Extracted data entries:
════════════════════

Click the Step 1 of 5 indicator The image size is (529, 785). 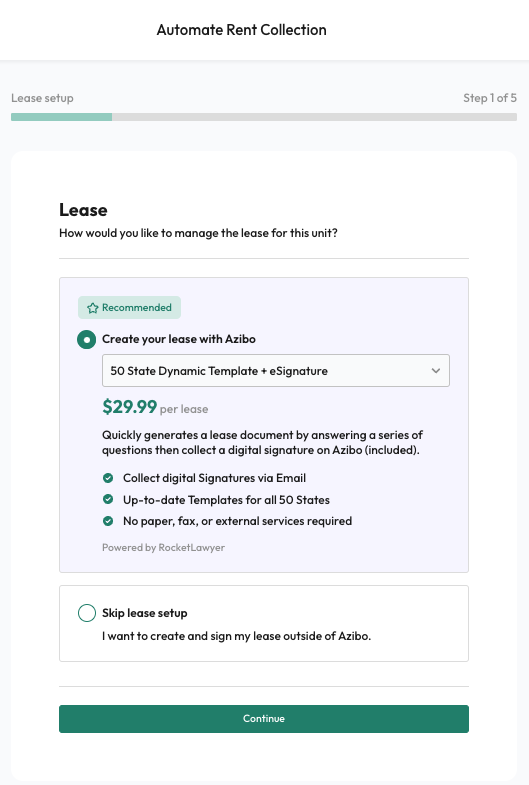pyautogui.click(x=490, y=98)
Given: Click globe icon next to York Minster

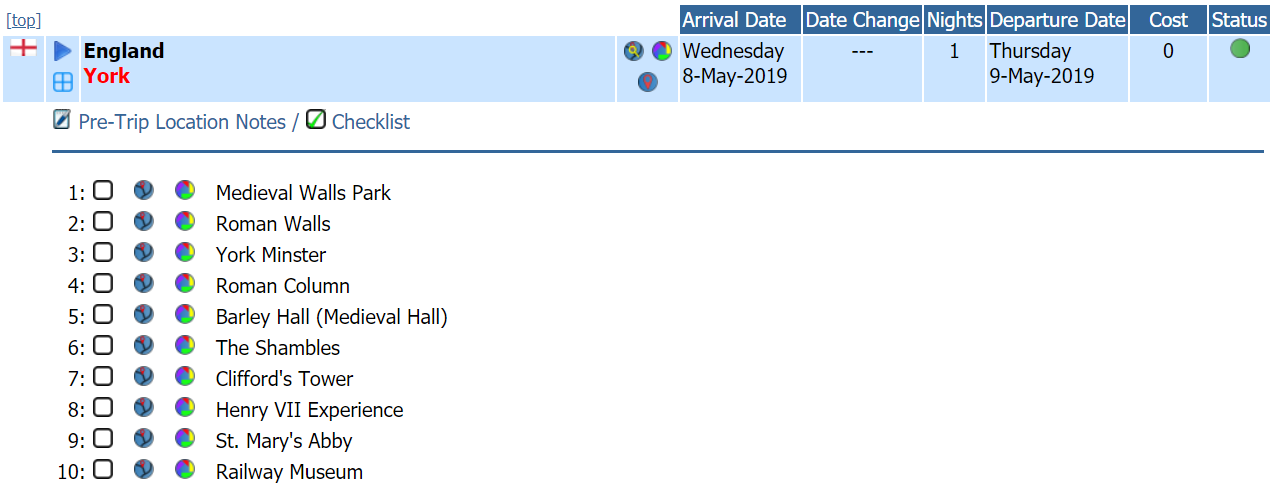Looking at the screenshot, I should [144, 252].
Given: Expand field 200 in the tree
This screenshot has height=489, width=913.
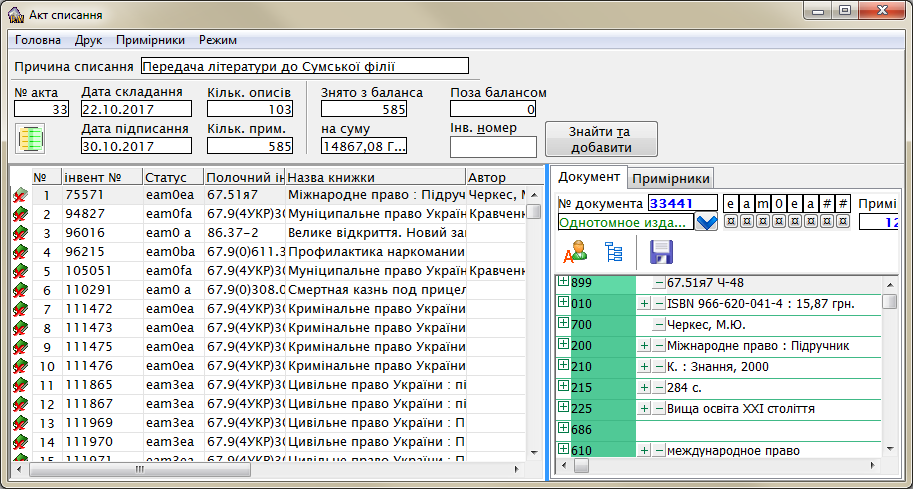Looking at the screenshot, I should pyautogui.click(x=563, y=345).
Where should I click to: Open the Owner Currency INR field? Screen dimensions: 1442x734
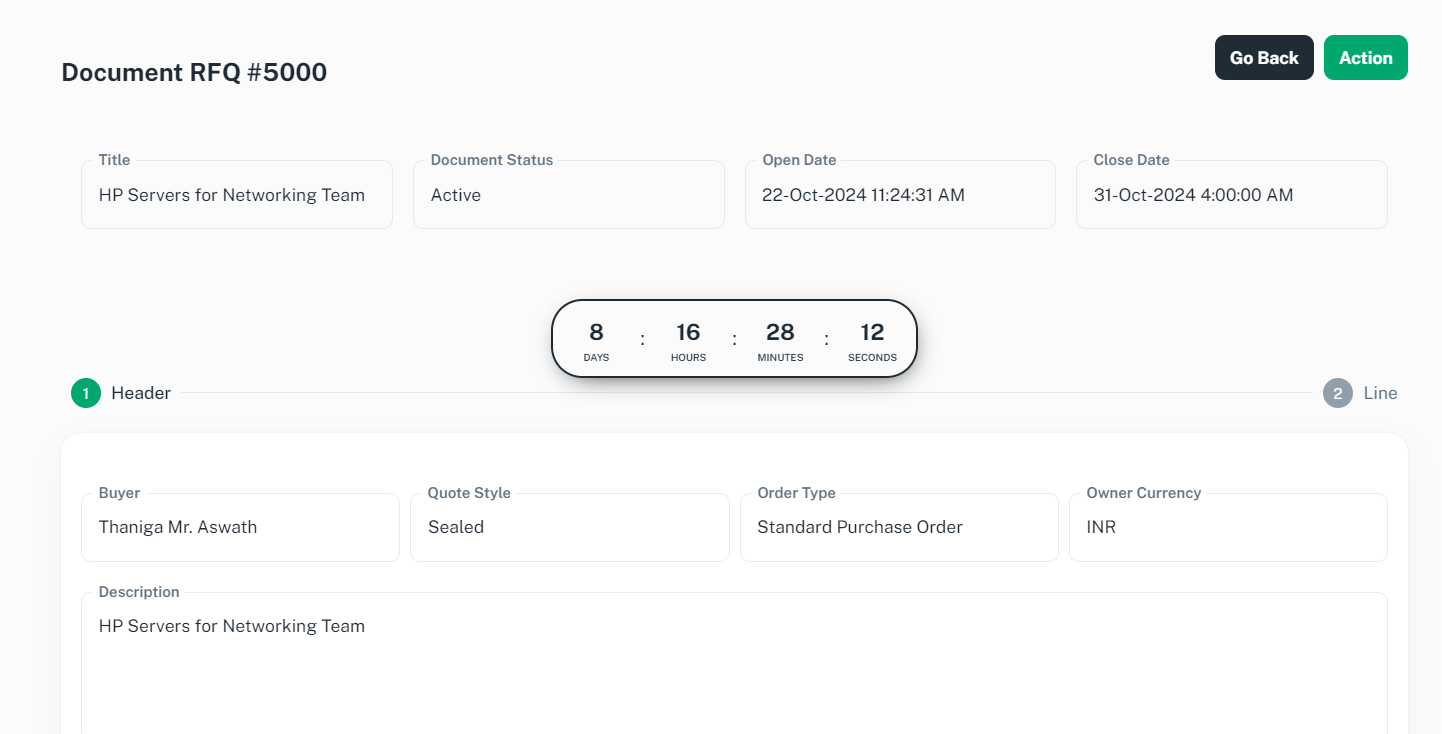tap(1227, 527)
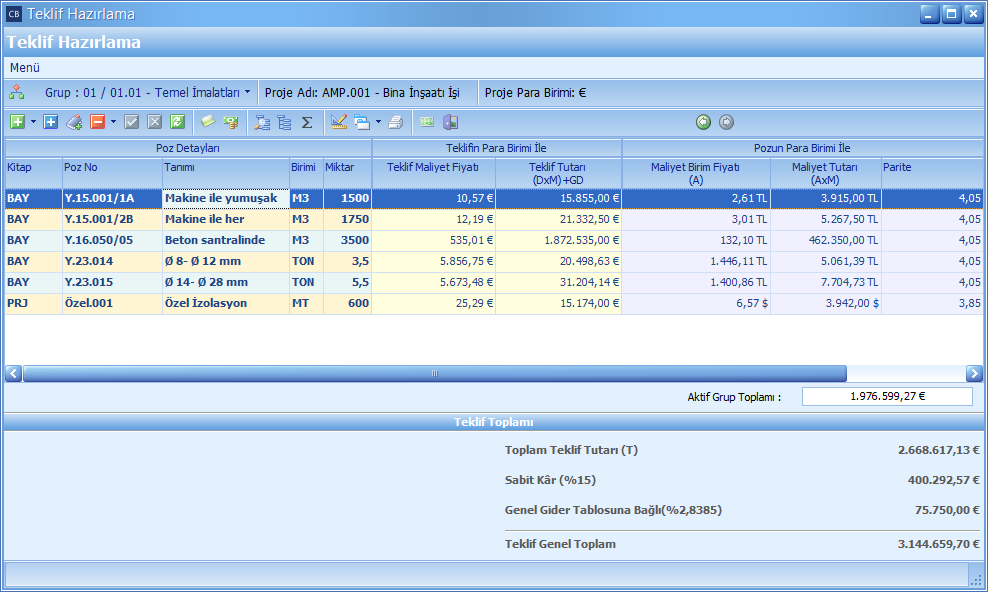Click the red delete row icon

point(98,122)
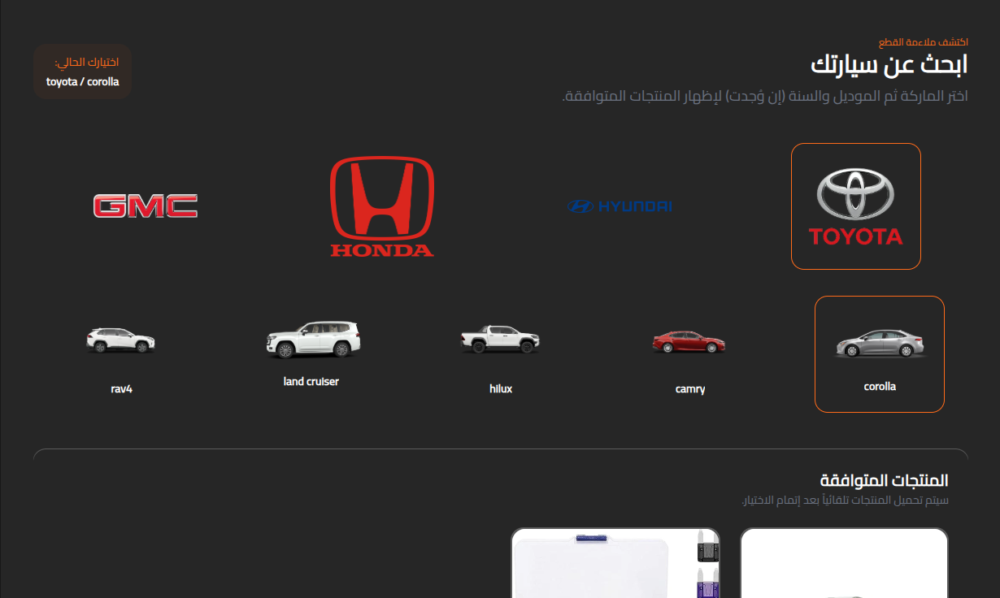Click the orange اكتشف ملاءمة القطع text
The height and width of the screenshot is (598, 1000).
[x=923, y=42]
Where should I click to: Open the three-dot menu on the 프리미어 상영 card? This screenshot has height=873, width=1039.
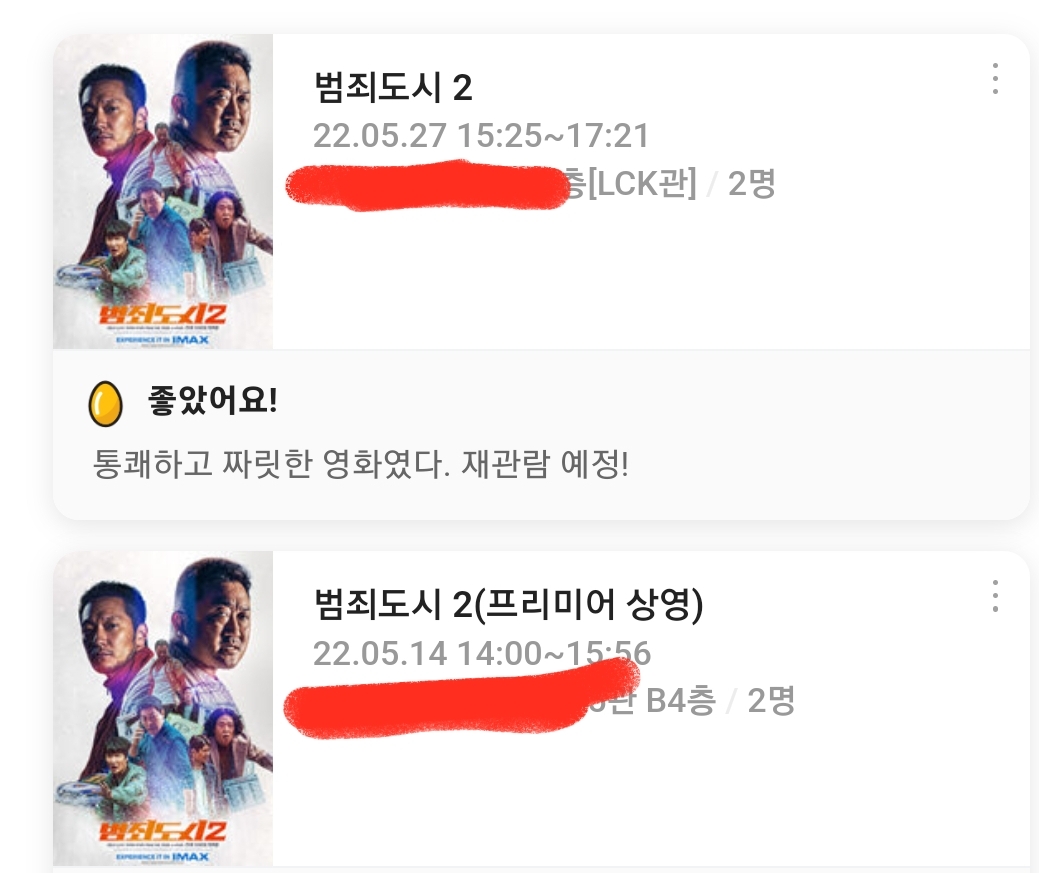994,596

════════════════════

Task directions
Output the listing starting at the line that contains "Given: Expand field 200 in the tree" and ending at the line that contains "should pyautogui.click(x=563, y=345)." as a two-column CSV with the headers input and output, placing each text and its answer in one row. Quote every field, replace line breaks with spaces, and leave the pictures out.

The completed task
input,output
"Given: Expand field 200 in the tree This screenshot has height=489, width=913.","Looking at the screenshot, I should pyautogui.click(x=563, y=345)."